Cuando los tres volvieron corriendo bajo la lluvia al puesto de entrada, Falk ya había recuperado la compostura.
– Bo, ¿por qué no nos sigues hasta mi casa? Tú y yo tenemos que hablar.
– Opino lo mismo. -Falk le lanzó una mirada inquisitiva, pero sólo recibió a cambio la mueca insolente habitual-. Pero lamentablemente ahora mismo no puedo. Antes la obligación.
– ¿A las once de la noche?
– Eh, ya me conoces.
– Al menos, lo creía.
Pero Bo ya había cruzado la puerta, y corría hacia su coche en el chaparrón. Tyndall y Falk hicieron lo mismo y, después de cerrar la portezuela del Plymouth de golpe, el segundo se quedó un momento sentado con las manos sobre el volante, analizando las consecuencias de todo aquello.
– Todo esto me da muy mala espina -dijo Tyndall.
– No me extraña.
– ¿Qué es lo que pasó antes?
– No estoy seguro. Pero gracias por traerme.
– Faltaría más. Lo creo.
Falk estaba a punto de encender el coche, cuando se le ocurrió de pronto algo.
– ¡Joder! -exclamó, sintiéndose como un imbécil.
– ¿Qué? ¿Qué pasa?
Sacó la linterna y se inclinó todo lo posible en el asiento, mirando bajo el volante.
– Busca a tientas bajo la guantera -le dijo a Tyndall.

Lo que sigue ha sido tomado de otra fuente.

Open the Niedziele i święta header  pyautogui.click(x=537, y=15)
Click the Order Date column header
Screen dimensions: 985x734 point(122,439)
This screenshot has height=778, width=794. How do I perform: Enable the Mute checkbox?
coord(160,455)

Tyndall tanteó bajo la guantera.
– ¿Qué es lo que busco?
– Cualquier cosa que no deba estar ahí.
– ¿Te refieres a esto, por ejemplo?
Se oyó un chasquido agudo en el lado de Tyndall, y cuando Falk volvió la linterna, vio que tenía en la mano un disco de metal pequeño.
– Estaba enganchado a un cable -dijo Tyndall-. Seguro que va derecho a tu radio. Así lo transmite tu antena.

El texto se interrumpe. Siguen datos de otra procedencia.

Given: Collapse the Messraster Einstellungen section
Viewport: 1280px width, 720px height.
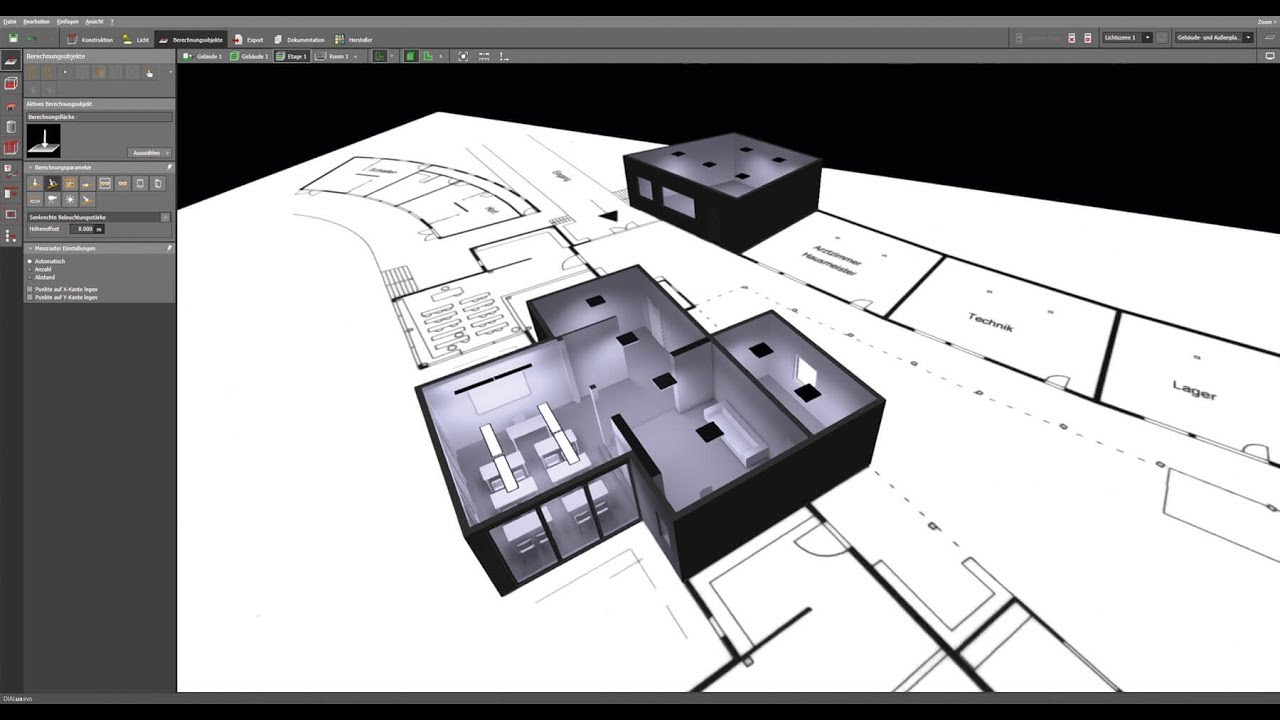Looking at the screenshot, I should click(30, 248).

– O sea que ¿pueden oírme a dos kilómetros de distancia?
– No soy un experto, pero supongo que algo así. Tal vez más. -Tyndall era un tipo muy listo, así que dedujo el resto rápidamente-: Creo que esto explica que acabáramos con un escolta.
– Claro. Mi buen amigo.
– No es de extrañar.
– ¿Qué quieres decir?
– Me refiero a él. Y a sus jefes. Parte de nuestra clientela especial de productos de aquí. Yo no te lo he dicho, por supuesto.

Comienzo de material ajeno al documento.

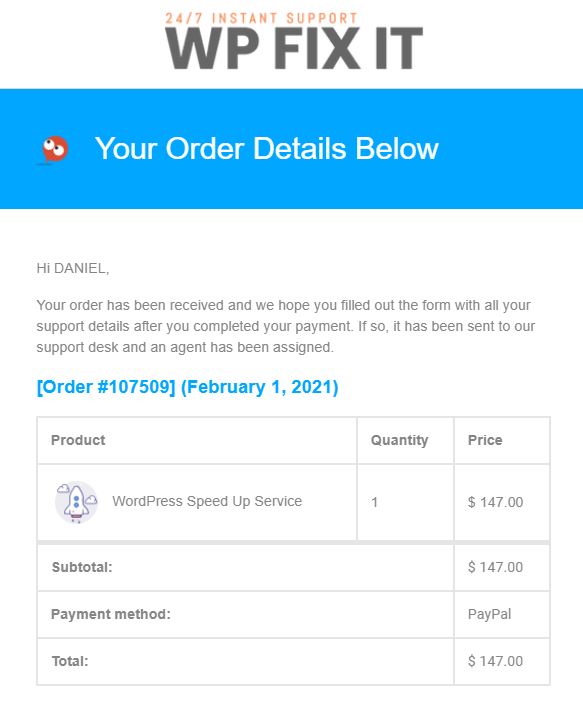Select the Product column header
This screenshot has height=712, width=583.
pyautogui.click(x=78, y=440)
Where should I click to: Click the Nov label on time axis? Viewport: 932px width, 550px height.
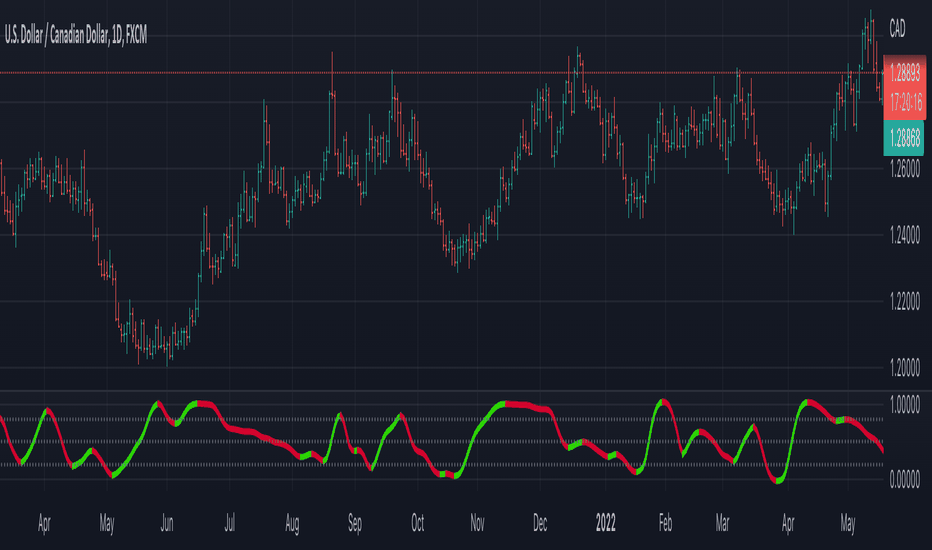(x=477, y=523)
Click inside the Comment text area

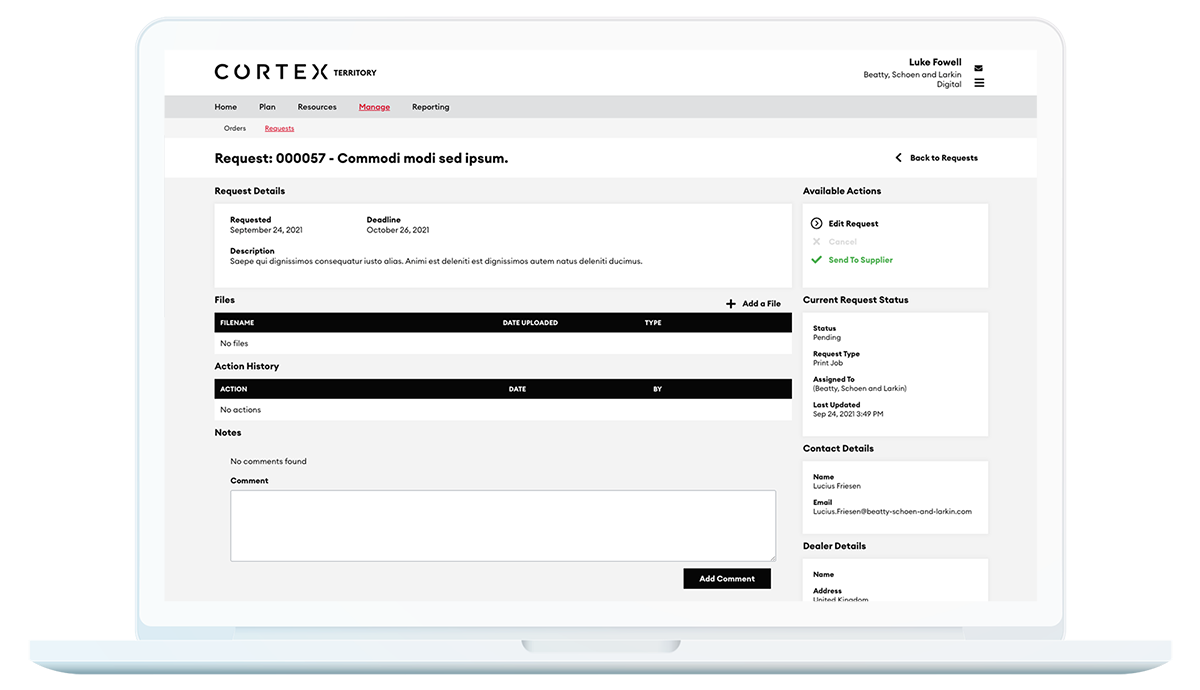(x=503, y=525)
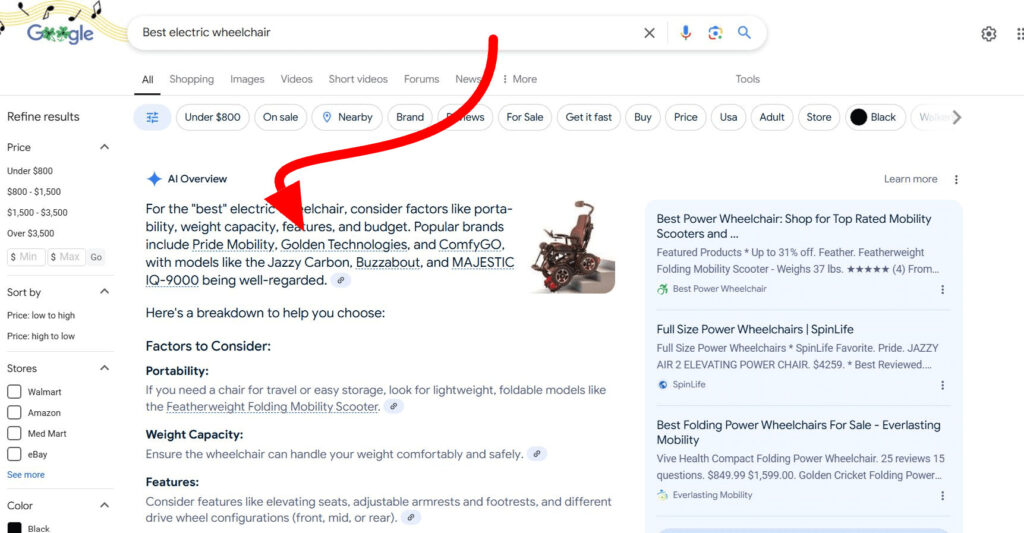
Task: Open the Shopping tab
Action: [x=191, y=79]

– ¿Clientela especial? ¿Desde cuándo?
– Desde siempre. O al menos desde el último cambio de administraciones. Tú eres amigo suyo. Yo había dado por sentado que los dos trabajabais juntos.
– ¿Qué? ¿Para el FBI?
– En realidad no para el FBI. Sólo como parte de su… bueno, como quiera que se llamen.
– ¿Y qué podría ser eso?
– Nadie me lo ha dicho nunca. Lo único que sé es que determinada gente de mi unidad me ha pedido que coopere siempre que me lo pidan. Pero me sorprende que no lo supieras. La forma de andar juntos y demás.
Tal vez Bo y él hubieran estado trabajando juntos, pensó Falk. Sólo que no de la forma en que él había imaginado.
– Ya que todos los demás saben tanto, dime una cosa. Esos tres individuos del equipo, Bo, Fowler, Cartwright, ¿tenían números de seguridad asignados para firmar el registro por los detenidos de Delta?
– Parece una suposición acertada.
– No quiero una suposición. Quiero una respuesta.
– La respuesta es que sí. Pero no voy a decirte sus números.